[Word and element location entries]
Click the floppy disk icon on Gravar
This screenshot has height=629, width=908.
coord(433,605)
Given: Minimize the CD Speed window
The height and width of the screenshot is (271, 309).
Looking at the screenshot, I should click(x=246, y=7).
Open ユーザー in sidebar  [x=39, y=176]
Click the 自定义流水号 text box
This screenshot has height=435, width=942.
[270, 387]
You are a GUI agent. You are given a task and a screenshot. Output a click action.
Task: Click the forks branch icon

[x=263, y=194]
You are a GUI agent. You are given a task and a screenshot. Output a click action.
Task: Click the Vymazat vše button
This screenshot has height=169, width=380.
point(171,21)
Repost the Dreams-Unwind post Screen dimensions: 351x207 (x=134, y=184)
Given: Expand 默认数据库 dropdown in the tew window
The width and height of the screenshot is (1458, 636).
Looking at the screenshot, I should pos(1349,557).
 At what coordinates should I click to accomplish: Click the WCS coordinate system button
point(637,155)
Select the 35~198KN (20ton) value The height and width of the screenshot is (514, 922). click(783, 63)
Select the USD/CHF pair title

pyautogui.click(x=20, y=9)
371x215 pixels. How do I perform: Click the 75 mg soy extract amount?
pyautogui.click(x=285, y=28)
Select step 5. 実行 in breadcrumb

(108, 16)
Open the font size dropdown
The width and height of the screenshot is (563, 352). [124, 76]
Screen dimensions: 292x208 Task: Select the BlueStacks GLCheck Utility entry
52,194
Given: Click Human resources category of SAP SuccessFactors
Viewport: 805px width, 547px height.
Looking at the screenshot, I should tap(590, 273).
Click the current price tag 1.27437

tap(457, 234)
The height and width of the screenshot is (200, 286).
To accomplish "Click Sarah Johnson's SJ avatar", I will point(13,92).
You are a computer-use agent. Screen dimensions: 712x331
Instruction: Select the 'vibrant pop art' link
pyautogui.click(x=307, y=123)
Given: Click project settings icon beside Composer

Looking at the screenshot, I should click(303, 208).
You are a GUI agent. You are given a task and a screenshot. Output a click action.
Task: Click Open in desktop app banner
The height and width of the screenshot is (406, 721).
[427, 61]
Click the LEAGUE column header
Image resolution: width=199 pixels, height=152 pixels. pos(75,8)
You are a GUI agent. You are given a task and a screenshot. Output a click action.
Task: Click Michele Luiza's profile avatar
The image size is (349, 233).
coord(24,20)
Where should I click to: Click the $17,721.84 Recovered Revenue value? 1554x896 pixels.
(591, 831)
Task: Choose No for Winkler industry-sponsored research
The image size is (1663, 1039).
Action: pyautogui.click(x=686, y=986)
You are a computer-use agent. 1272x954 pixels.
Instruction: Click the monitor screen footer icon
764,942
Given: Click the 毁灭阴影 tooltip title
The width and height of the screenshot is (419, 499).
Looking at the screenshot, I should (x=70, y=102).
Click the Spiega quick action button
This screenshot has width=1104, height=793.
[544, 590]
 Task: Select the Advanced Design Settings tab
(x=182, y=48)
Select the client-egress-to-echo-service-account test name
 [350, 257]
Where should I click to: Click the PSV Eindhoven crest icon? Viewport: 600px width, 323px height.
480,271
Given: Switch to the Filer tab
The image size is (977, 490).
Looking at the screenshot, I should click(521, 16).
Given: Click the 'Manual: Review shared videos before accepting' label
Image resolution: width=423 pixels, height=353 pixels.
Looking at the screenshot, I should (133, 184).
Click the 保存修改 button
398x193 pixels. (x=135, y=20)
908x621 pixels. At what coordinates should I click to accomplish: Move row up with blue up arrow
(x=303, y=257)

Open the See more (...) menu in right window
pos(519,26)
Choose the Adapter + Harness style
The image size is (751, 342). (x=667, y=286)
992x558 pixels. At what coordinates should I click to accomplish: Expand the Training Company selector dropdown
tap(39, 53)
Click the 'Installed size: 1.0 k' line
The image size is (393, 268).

*Work required:* Copy out all the entries above again, changing every "GUI agent" to "desktop assistant" and leaving everything else unchanged.

*Result of the exercise:*
Click the floppy disk icon on Gravar
This screenshot has height=629, width=908.
coord(433,605)
Given: Minimize the CD Speed window
The height and width of the screenshot is (271, 309).
Looking at the screenshot, I should click(x=246, y=7).
Open ユーザー in sidebar  [x=39, y=176]
Click the 自定义流水号 text box
This screenshot has height=435, width=942.
[270, 387]
You are a desktop assistant. You are given a task and a screenshot. Output a click action.
Task: Click the forks branch icon

[x=263, y=194]
You are a desktop assistant. You are given a task and a screenshot. Output a click action.
Task: Click the Vymazat vše button
This screenshot has height=169, width=380.
point(171,21)
Repost the Dreams-Unwind post Screen dimensions: 351x207 (x=134, y=184)
Given: Expand 默认数据库 dropdown in the tew window
The width and height of the screenshot is (1458, 636).
Looking at the screenshot, I should pos(1349,557).
 At what coordinates should I click to accomplish: Click the WCS coordinate system button
point(637,155)
Select the 35~198KN (20ton) value The height and width of the screenshot is (514, 922). click(783, 63)
Select the USD/CHF pair title

pyautogui.click(x=20, y=9)
371x215 pixels. How do I perform: Click the 75 mg soy extract amount?
pyautogui.click(x=285, y=28)
Select step 5. 実行 in breadcrumb

(108, 16)
Open the font size dropdown
The width and height of the screenshot is (563, 352). [124, 76]
Screen dimensions: 292x208 Task: Select the BlueStacks GLCheck Utility entry
52,194
Given: Click Human resources category of SAP SuccessFactors
Viewport: 805px width, 547px height.
Looking at the screenshot, I should tap(590, 273).
Click the current price tag 1.27437

tap(457, 234)
The height and width of the screenshot is (200, 286).
To accomplish "Click Sarah Johnson's SJ avatar", I will point(13,92).
You are a computer-use agent. Screen dimensions: 712x331
Instruction: Select the 'vibrant pop art' link
pyautogui.click(x=307, y=123)
Given: Click project settings icon beside Composer

Looking at the screenshot, I should click(303, 208).
You are a desktop assistant. You are given a task and a screenshot. Output a click action.
Task: Click Open in desktop app banner
The height and width of the screenshot is (406, 721).
[427, 61]
Click the LEAGUE column header
Image resolution: width=199 pixels, height=152 pixels. pos(75,8)
You are a desktop assistant. You are given a task and a screenshot. Output a click action.
Task: Click Michele Luiza's profile avatar
The image size is (349, 233).
coord(24,20)
Where should I click to: Click the $17,721.84 Recovered Revenue value? 1554x896 pixels.
(591, 831)
Task: Choose No for Winkler industry-sponsored research
The image size is (1663, 1039).
Action: pyautogui.click(x=686, y=986)
You are a computer-use agent. 1272x954 pixels.
Instruction: Click the monitor screen footer icon
764,942
Given: Click the 毁灭阴影 tooltip title
The width and height of the screenshot is (419, 499).
Looking at the screenshot, I should (x=70, y=102).
Click the Spiega quick action button
This screenshot has width=1104, height=793.
[544, 590]
 Task: Select the Advanced Design Settings tab
(x=182, y=48)
Select the client-egress-to-echo-service-account test name
 [350, 257]
Where should I click to: Click the PSV Eindhoven crest icon? Viewport: 600px width, 323px height.
480,271
Given: Switch to the Filer tab
The image size is (977, 490).
Looking at the screenshot, I should click(521, 16).
Given: Click the 'Manual: Review shared videos before accepting' label
Image resolution: width=423 pixels, height=353 pixels.
Looking at the screenshot, I should (133, 184).
Click the 保存修改 button
398x193 pixels. (x=135, y=20)
908x621 pixels. At what coordinates should I click to accomplish: Move row up with blue up arrow
(x=303, y=257)

Open the See more (...) menu in right window
pos(519,26)
Choose the Adapter + Harness style
The image size is (751, 342). (x=667, y=286)
992x558 pixels. At what coordinates should I click to accomplish: Expand the Training Company selector dropdown
tap(39, 53)
Click the 'Installed size: 1.0 k' line
The image size is (393, 268).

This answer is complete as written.